In contrast, people who support multifamily housing generally do so because they want new benefits such as more housing, a better civic image, or the elimination of a contaminated brownfield. Supporters of high-density housing are often the "have-nots" of society, including renters, lower-income residents, seniors, blue-collar workers, union members, and persons of color. Arguments that focus on new tax revenues (and the new public services that those tax revenues will make possible) plus the creation of new housing and community facilities tend to appeal to likely supporters more than to likely opponents.
Research indicates that people are much more likely to protect what they already have than to risk their current quality of life for speculative future benefits. That is why, when talking with opponents, you may want to characterize your project in ways that emphasize how it will protect existing benefits ("this is the only way to ensure that the land remains as permanent open space") rather than describing it in terms of how the project will create new benefits ("this plan will include a new neighborhood park").
Do Not Make Unnecessary Concessions
Resistance to multifamily housing proposals stems from several causes, and making concessions will not solve every problem.

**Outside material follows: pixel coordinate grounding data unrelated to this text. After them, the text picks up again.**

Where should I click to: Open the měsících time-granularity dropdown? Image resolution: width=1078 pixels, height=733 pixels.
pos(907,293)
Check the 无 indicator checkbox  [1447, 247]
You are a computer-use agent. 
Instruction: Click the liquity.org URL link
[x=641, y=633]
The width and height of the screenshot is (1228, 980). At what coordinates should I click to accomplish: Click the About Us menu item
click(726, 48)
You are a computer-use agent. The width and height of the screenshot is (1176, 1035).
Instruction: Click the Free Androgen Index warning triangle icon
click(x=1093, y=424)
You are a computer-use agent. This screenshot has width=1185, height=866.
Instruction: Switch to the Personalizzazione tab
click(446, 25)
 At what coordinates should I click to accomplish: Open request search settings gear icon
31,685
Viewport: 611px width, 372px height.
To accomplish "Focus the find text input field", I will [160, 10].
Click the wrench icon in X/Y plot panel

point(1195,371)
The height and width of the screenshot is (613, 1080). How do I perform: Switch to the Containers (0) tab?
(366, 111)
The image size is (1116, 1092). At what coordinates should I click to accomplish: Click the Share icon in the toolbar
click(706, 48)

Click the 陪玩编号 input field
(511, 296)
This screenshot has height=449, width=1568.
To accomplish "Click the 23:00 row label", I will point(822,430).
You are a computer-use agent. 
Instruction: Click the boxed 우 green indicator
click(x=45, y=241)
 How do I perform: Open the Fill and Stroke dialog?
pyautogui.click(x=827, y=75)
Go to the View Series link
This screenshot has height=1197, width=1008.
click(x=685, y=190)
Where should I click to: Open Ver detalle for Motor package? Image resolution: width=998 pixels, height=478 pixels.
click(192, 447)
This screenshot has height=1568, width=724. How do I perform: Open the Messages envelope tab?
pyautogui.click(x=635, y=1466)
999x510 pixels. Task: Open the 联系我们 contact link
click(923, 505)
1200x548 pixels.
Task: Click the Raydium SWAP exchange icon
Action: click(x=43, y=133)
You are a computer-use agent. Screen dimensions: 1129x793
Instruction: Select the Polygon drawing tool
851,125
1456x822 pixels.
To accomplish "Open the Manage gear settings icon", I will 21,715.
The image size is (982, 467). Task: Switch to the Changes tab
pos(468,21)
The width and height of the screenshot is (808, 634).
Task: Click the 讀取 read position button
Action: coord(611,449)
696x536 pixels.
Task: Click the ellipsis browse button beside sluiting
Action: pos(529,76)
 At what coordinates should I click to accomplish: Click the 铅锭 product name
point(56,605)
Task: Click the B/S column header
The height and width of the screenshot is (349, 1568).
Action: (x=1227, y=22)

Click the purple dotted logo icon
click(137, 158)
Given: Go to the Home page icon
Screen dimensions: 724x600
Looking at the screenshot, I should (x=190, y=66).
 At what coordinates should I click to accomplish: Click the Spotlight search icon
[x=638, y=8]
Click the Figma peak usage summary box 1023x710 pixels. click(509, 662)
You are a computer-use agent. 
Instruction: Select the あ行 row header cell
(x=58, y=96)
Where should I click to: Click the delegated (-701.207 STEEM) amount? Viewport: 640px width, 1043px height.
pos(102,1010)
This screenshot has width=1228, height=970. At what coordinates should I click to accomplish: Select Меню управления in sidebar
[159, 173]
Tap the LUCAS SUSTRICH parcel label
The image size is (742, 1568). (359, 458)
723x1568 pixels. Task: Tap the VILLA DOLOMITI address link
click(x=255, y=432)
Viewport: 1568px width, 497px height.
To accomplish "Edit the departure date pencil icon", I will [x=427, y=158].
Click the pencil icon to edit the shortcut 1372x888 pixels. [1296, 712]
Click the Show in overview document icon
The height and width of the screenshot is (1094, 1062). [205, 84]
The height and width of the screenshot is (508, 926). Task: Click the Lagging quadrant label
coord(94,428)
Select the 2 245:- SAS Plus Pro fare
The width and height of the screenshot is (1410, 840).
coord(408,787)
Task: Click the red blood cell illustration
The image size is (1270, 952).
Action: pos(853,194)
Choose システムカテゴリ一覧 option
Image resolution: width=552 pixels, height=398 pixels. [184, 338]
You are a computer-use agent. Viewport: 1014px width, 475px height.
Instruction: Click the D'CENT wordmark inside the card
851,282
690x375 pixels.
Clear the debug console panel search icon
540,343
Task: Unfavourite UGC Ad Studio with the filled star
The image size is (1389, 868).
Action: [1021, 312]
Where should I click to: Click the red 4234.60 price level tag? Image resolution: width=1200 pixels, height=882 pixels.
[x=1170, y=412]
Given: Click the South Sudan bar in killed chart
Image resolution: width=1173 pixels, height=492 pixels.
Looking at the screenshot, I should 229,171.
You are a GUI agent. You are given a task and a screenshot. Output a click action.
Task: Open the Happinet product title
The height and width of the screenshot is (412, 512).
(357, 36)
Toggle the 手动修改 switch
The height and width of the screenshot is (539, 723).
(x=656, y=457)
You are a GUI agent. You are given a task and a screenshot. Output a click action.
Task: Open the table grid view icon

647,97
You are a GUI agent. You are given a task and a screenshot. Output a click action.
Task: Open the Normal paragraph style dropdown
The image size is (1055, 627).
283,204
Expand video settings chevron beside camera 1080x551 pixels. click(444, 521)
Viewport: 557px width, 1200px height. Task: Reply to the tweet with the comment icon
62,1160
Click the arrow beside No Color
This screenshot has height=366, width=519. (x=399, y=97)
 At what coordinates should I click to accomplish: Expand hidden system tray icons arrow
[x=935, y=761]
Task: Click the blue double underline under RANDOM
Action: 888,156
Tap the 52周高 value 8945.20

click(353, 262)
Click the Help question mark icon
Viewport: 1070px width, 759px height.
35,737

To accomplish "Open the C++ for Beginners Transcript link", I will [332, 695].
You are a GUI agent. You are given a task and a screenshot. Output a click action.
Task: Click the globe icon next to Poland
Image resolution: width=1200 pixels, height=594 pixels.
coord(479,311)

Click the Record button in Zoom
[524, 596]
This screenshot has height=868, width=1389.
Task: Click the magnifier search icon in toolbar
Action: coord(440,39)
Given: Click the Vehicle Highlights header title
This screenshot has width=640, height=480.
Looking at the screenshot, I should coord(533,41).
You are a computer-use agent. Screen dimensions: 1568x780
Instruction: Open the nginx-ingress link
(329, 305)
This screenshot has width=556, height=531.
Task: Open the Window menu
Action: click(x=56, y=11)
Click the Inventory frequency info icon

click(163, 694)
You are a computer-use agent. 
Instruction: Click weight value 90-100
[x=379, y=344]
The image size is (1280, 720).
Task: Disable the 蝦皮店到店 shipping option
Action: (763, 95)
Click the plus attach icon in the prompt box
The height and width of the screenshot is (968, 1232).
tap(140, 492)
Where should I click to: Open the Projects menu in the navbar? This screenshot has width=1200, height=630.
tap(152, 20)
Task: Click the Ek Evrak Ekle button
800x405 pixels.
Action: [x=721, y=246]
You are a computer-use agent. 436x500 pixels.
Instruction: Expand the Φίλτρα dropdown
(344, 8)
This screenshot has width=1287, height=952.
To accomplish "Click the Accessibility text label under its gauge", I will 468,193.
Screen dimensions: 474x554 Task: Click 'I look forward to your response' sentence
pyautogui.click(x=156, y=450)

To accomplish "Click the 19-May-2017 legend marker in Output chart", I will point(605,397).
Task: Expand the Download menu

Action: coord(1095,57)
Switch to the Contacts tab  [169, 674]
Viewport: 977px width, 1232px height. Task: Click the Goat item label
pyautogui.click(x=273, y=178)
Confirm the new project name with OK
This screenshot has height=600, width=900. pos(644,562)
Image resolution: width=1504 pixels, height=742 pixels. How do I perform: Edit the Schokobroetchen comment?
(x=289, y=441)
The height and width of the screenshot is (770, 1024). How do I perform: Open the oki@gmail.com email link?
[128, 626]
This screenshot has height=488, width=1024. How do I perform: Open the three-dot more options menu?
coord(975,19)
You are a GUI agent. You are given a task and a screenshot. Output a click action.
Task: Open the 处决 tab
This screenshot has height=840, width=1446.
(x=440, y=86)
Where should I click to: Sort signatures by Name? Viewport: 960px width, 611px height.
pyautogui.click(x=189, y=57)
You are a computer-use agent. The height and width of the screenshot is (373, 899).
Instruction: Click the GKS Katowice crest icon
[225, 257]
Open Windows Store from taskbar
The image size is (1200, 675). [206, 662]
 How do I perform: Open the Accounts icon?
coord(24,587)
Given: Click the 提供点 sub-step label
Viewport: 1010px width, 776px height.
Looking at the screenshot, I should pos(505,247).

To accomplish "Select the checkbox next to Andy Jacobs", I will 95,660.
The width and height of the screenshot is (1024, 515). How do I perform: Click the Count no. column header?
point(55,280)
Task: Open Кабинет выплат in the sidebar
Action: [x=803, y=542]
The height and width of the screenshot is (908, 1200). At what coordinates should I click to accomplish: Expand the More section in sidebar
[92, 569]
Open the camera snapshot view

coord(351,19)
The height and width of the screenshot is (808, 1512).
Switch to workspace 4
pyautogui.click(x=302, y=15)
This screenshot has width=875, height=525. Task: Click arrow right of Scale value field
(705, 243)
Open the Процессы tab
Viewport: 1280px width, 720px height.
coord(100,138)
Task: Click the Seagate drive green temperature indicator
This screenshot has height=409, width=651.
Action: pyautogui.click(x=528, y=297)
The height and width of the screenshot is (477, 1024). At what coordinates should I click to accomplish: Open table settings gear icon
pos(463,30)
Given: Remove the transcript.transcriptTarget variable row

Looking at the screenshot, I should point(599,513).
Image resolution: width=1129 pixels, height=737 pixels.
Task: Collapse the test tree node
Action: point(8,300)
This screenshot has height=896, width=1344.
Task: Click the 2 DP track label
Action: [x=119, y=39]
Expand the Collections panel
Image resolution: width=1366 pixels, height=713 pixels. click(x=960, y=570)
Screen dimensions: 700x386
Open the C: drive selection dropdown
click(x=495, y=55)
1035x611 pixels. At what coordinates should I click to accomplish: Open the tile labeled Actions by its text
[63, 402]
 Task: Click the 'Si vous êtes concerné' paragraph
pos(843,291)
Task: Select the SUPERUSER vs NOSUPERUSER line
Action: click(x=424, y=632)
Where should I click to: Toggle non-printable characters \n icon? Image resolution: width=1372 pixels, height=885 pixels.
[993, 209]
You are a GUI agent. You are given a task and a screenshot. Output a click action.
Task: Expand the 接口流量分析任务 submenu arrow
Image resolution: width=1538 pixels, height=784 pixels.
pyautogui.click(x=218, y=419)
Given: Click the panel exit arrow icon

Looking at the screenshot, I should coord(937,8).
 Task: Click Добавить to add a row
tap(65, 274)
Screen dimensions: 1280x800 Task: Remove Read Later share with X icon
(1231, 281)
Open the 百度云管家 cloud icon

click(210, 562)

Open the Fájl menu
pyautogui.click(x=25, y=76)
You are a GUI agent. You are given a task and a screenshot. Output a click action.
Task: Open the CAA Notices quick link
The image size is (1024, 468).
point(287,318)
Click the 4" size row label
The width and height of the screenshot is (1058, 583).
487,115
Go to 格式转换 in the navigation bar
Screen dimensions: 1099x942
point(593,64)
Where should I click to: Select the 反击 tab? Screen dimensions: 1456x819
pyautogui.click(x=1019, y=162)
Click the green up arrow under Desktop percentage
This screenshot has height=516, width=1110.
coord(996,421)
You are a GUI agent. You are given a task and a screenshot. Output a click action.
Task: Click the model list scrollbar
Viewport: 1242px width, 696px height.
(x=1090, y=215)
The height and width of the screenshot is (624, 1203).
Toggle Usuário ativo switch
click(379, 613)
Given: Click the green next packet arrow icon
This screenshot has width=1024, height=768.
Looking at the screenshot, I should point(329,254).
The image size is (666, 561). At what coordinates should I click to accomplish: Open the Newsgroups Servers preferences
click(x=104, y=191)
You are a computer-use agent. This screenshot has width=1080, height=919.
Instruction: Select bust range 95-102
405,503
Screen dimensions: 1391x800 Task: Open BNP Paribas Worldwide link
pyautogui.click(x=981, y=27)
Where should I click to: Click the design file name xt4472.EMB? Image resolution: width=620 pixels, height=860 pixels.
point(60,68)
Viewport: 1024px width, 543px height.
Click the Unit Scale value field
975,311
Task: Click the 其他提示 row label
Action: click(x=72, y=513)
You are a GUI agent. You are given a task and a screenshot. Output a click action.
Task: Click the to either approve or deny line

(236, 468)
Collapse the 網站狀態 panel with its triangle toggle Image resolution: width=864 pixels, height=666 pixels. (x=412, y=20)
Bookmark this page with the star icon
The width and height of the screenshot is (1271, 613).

For example, if opponents mistakenly believe your development firm is responsible for the crime-riddled, drug-infested housing project across town, eliminating units from your current proposal will not resolve the fundamental cause of opposition. Look at all your options – including providing public information, engaging in persuasion, meeting neighbors' emotional needs, and considering the relative cost of placating opponents as compared to the cost of mobilizing supporters – before making costly concessions.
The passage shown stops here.